Sonrisa en vena
A finales de los ochenta, en una matinal de los cines de La Vaguada, mi amigo Juan Ford y yo vimos una película llamada Mystic Pizza y salimos del cine con euforia callada. ¿Cómo diablos se llama esa tía?, nos preguntábamos sin decirnos nada. La tía se llamaba Julia Roberts. Para nosotros, como había escrito Guillermo Caín, el cine era el Evangelio. Así que admitíamos todo tipo de profetas, desde los maestros, los genios de la escritura, los payasos que nos hacían reír en la pantalla, los actores inmensos, hasta las presencias magnéticas, por más que estuvieran al servicio de películas mediocres. Qué más da. Julia Roberts da la talla de las estrellas clásicas y si Audrey Hepburn pudo disfrutar de directores como Billy Wilder, William Wyler o Stanley Donen, a ella le ha tocado lidiar con otra época del cine norteamericano. Estuvo en San Sebastián presentando su nueva película, que los críticos han definido como existencialismo pijo, un nuevo género donde te cuestionas el sentido de la vida en una tarde de compras en cualquier gran almacén. Allá le dieron el Premio Donostia, que aunque suena a amenaza violenta, permite recrear la mirada sobre ella.

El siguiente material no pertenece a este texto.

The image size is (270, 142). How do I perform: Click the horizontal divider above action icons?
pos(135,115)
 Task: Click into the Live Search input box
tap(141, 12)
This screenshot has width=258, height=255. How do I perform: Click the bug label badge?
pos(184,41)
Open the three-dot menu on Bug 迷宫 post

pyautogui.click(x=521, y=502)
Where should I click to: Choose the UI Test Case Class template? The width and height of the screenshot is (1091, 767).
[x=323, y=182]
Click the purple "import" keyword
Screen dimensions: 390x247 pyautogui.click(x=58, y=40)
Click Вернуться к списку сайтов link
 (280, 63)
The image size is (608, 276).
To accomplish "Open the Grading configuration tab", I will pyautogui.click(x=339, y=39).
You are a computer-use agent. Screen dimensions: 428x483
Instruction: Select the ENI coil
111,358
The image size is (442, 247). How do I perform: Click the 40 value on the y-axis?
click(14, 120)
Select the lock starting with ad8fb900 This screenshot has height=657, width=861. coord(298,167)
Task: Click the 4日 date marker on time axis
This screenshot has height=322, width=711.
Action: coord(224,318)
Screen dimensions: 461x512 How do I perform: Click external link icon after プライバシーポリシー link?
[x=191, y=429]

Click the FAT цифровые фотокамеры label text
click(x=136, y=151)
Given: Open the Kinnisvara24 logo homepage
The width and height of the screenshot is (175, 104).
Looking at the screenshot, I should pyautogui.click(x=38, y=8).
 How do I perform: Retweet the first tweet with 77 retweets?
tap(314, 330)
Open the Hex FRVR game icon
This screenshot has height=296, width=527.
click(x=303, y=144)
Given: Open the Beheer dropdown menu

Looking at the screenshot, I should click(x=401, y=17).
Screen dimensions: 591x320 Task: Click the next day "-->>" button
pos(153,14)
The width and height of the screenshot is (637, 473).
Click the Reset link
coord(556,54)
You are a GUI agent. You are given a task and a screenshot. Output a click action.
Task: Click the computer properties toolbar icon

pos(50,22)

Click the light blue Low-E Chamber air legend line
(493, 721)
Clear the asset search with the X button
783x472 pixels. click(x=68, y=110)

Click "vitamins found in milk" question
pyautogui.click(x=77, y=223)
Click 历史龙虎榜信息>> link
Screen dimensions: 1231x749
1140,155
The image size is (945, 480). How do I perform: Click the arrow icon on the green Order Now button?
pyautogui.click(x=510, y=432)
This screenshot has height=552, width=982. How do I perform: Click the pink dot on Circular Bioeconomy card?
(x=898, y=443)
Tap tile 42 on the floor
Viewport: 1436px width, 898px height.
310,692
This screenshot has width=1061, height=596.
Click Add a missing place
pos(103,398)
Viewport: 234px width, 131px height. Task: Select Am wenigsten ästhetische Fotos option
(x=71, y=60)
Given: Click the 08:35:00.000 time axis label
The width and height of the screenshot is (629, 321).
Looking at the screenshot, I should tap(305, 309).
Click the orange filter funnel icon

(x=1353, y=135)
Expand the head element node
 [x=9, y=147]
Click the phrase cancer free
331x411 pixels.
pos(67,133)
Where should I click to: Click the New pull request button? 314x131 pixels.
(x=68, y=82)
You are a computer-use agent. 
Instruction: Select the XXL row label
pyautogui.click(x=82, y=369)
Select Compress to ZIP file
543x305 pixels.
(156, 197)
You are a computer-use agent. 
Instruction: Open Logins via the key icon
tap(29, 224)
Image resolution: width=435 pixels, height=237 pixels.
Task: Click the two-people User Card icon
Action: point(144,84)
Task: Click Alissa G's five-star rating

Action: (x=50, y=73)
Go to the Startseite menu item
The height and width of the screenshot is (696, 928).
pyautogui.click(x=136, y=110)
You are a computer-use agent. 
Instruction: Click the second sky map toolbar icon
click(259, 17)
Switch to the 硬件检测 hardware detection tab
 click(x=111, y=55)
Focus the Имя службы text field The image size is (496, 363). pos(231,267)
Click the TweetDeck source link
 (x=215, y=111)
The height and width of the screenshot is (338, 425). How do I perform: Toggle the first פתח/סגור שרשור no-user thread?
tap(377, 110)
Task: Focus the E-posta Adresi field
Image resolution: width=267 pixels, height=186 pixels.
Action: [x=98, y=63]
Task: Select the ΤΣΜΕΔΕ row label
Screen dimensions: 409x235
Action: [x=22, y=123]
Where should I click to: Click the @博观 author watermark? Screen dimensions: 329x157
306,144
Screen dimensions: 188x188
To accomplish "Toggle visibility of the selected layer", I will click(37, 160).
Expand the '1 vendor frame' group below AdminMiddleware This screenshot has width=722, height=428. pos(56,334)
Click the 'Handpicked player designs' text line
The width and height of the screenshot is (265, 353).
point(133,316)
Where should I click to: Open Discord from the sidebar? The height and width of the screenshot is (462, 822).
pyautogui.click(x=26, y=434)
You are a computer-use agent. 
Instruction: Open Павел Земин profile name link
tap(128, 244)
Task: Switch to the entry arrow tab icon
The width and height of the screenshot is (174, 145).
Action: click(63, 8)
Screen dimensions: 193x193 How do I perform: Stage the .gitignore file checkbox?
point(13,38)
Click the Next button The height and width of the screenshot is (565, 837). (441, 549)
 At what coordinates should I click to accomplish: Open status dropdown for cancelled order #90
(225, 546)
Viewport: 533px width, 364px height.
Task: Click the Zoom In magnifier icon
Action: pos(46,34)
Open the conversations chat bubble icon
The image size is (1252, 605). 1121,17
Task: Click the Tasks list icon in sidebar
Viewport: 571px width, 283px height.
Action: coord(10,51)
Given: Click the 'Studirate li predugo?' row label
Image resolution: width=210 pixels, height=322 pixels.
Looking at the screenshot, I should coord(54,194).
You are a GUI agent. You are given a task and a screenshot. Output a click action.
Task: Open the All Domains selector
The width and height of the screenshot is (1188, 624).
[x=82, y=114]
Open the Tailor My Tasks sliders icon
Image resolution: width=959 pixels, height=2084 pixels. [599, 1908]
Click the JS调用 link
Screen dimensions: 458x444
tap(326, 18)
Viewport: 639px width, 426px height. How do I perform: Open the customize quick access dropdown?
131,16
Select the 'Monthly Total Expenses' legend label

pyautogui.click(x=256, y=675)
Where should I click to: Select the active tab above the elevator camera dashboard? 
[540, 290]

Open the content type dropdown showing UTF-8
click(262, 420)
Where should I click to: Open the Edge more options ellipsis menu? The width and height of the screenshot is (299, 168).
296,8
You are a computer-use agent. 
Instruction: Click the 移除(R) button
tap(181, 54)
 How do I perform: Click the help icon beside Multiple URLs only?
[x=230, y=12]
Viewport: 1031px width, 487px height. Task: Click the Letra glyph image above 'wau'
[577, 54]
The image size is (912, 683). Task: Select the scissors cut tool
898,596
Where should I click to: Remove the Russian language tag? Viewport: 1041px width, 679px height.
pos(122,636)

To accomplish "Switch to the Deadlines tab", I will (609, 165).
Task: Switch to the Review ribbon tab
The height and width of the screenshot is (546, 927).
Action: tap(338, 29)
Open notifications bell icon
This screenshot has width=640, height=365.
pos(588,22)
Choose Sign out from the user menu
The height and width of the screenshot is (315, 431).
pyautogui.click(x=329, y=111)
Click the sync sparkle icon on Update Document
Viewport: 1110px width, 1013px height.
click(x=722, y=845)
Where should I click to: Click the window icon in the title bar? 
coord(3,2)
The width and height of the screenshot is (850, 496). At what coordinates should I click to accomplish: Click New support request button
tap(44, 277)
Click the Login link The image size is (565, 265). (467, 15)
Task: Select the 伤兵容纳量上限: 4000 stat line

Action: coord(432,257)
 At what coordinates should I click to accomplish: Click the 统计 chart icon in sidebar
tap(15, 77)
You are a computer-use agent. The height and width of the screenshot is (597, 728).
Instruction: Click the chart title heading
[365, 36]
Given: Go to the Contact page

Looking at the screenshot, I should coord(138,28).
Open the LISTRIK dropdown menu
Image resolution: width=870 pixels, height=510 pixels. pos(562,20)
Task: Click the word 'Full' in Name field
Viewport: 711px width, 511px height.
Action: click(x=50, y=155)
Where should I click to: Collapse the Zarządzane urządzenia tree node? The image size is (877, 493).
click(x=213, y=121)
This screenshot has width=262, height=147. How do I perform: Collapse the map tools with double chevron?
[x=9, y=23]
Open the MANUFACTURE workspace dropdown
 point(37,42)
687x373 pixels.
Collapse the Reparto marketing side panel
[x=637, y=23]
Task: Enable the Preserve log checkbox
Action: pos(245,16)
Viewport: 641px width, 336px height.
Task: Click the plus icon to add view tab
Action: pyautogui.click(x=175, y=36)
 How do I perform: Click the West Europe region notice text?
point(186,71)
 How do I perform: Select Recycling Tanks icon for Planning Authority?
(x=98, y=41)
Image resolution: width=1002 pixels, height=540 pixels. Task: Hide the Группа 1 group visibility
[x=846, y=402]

En los días previos a una huelga general, que nos visite Julia Roberts es una inyección vitalista. Creo que todos preferimos ver a Messi reír tras un regate que verle llorar tras una dura entrada. También preferimos la sonrisa de Julia Roberts, que tiene entidad de monumento patrimonio de la humanidad. Ella sostiene que la heredó de sus padres y que no es ningún mérito propio, como tampoco es un mérito de los parisinos tener la Torre Eiffel, pero ahí está, para quien quiera mirarla. Los españoles siguen adictos a su sonrisa y cada vez que pasan Pretty Woman por la tele se pegan a la pantalla como si aquello tuviera poderes intravenosos. Recuerdo los años en que ella también coqueteó con el abismo, daba problemas en los rodajes y mientras hacía de Campanilla en Hook sin entenderse con Spielberg, los tabloides rumoreaban ávidos sobre su adicción a la heroína. Todo el mundo tiene razones para la tristeza, por eso que alguien saque a pasear una sonrisa así es un regalo de cristal, que merece la pena apreciar con delicadeza.